If we could avoid instantiating more zones and rather improve existing 
mechanisms (PCP), that would be much more preferred IMHO. I'm sure it's 
not easy, but that shouldn't stop us from trying ;)

I did not look into the details of this proposal, but seeing the change 
in include/linux/page-flags-layout.h scares me. Further, I'm not so sure 
how that change really interacts with hot(un)plug of memory ... on a 
quick glimpse I feel like this series hacks the code such that such that 
the split works based on the boot memory size ...

I agree with Michal that looking into auto-tuning PCP would be 
preferred. If that can't be done, adding another layer might end up 
cleaner and eventually cover more use cases.

[I recall there was once a proposal to add a 3rd layer to limit 
fragmenation to individual memory blocks; but the granularity was rather 
small and there were also some concerns that I don't recall anymore]
  
Huang, Ying May 17, 2023, 1:34 a.m. UTC | #10
David Hildenbrand <david@redhat.com> writes:

> On 16.05.23 11:38, Huang, Ying wrote:
>> Michal Hocko <mhocko@suse.com> writes:
>> 
>>> On Fri 12-05-23 10:55:21, Huang, Ying wrote:
>>>> Hi, Michal,
>>>>
>>>> Thanks for comments!
>>>>
>>>> Michal Hocko <mhocko@suse.com> writes:
>>>>
>>>>> On Thu 11-05-23 14:56:01, Huang Ying wrote:
>>>>>> The patchset is based on upstream v6.3.
>>>>>>
>>>>>> More and more cores are put in one physical CPU (usually one NUMA node
>>>>>> too).  In 2023, one high-end server CPU has 56, 64, or more cores.
>>>>>> Even more cores per physical CPU are planned for future CPUs.  While
>>>>>> all cores in one physical CPU will contend for the page allocation on
>>>>>> one zone in most cases.  This causes heavy zone lock contention in
>>>>>> some workloads.  And the situation will become worse and worse in the
>>>>>> future.
>>>>>>
>>>>>> For example, on an 2-socket Intel server machine with 224 logical
>>>>>> CPUs, if the kernel is built with `make -j224`, the zone lock
>>>>>> contention cycles% can reach up to about 12.7%.

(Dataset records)
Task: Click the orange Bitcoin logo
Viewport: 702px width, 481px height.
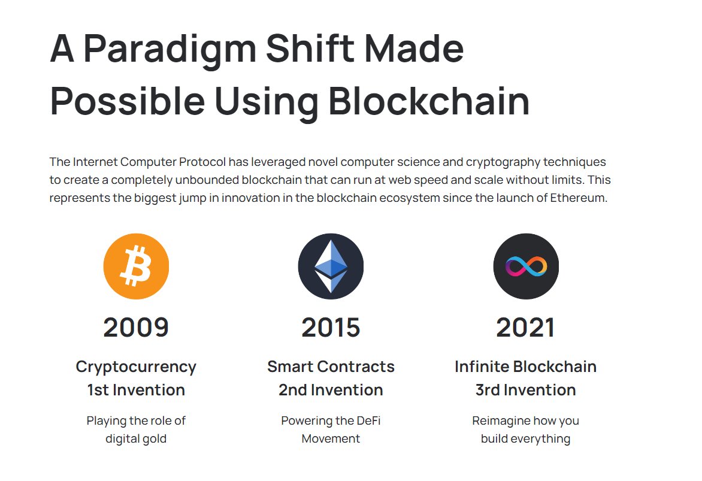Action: [x=136, y=266]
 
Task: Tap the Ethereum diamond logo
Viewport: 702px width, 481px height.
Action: [x=331, y=266]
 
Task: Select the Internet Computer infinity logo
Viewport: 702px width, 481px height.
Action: [x=525, y=266]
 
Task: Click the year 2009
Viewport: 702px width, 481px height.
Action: [x=136, y=328]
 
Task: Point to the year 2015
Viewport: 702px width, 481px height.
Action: [x=331, y=328]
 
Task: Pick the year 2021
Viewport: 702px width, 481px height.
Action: [x=525, y=328]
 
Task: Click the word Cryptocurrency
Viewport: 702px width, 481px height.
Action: [x=136, y=367]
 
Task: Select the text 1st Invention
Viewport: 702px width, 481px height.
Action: [x=136, y=390]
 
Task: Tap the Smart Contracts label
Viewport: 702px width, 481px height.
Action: [x=331, y=367]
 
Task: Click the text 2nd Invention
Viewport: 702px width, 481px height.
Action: [x=331, y=390]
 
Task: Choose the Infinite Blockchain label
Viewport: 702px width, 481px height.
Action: [x=525, y=367]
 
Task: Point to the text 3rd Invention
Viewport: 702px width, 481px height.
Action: [x=525, y=390]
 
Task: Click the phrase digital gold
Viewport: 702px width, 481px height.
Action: [x=136, y=438]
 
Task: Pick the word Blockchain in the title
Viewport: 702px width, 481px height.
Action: [x=429, y=101]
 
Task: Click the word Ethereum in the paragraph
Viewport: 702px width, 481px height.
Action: [x=578, y=198]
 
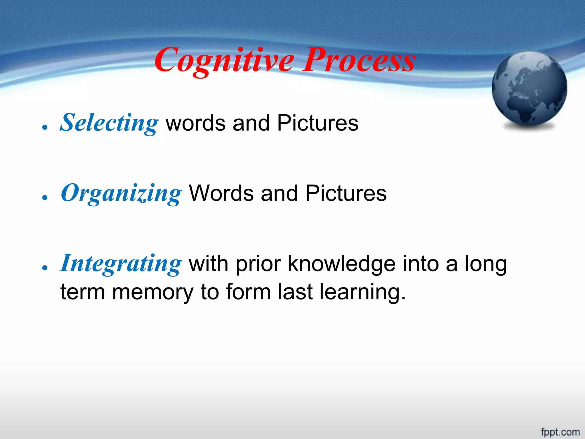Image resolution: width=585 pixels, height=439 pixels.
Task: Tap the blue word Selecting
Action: (x=109, y=123)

- TASK DESCRIPTION
In the mailing-list excerpt, which upstream kernel version is the patchset based on?

- EXERCISE SOLUTION
Upstream v6.3